== WORK REQUEST ==
The following entries should be restated word for word, pictures excluded.

BEGIN THE DATA

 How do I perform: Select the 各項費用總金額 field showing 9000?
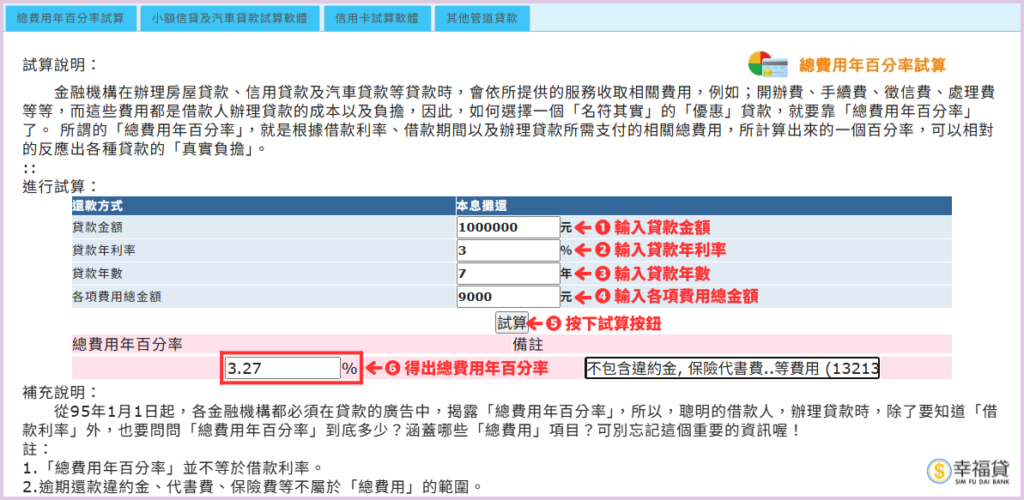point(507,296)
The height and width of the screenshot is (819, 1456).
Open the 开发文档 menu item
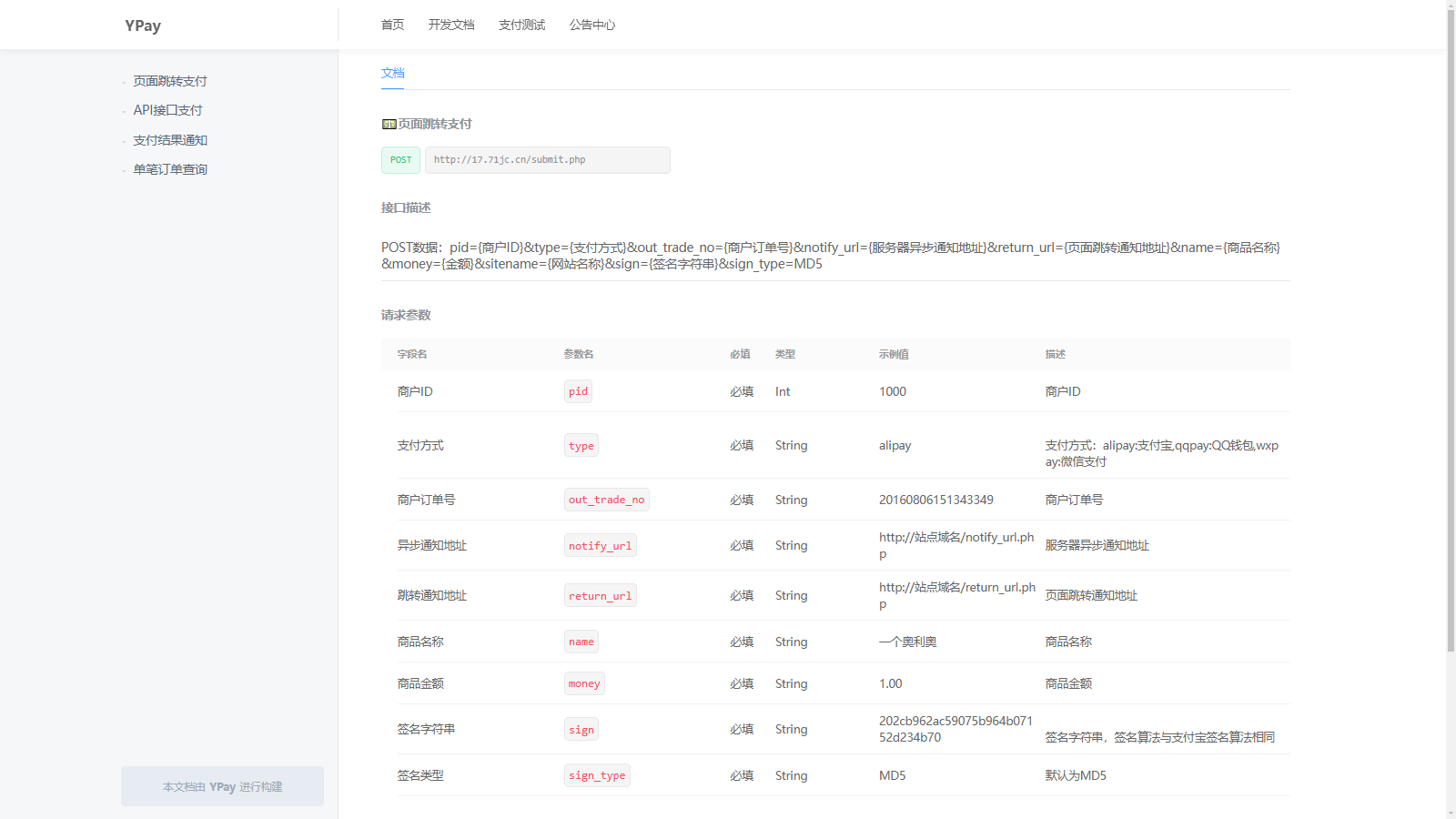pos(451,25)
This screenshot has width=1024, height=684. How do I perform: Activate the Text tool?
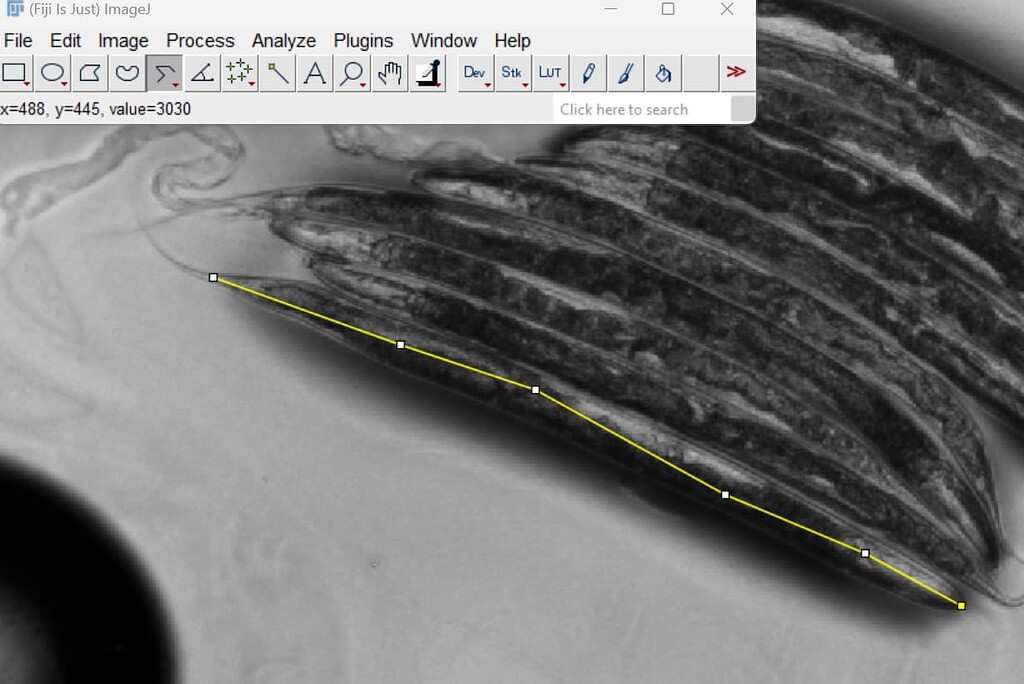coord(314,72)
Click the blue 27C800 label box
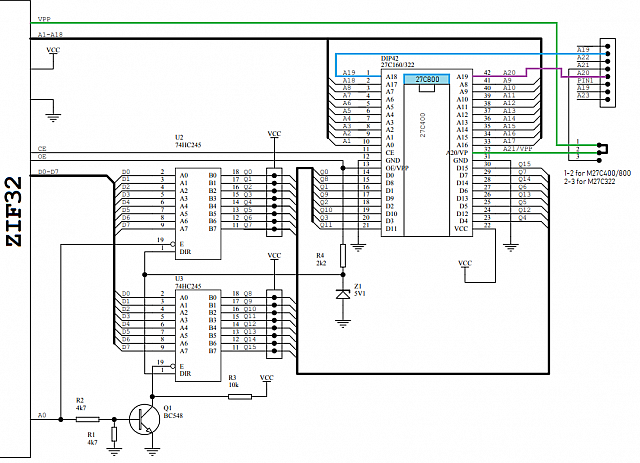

END THE DATA

== TASK OUTPUT ==
 How do I perform: Select the 各項費用總金額 field showing 9000?
point(507,296)
The height and width of the screenshot is (819, 1456).
Open the 开发文档 menu item
pos(451,25)
This screenshot has width=1024, height=684. How do I perform: Activate the Text tool?
coord(314,72)
Click the blue 27C800 label box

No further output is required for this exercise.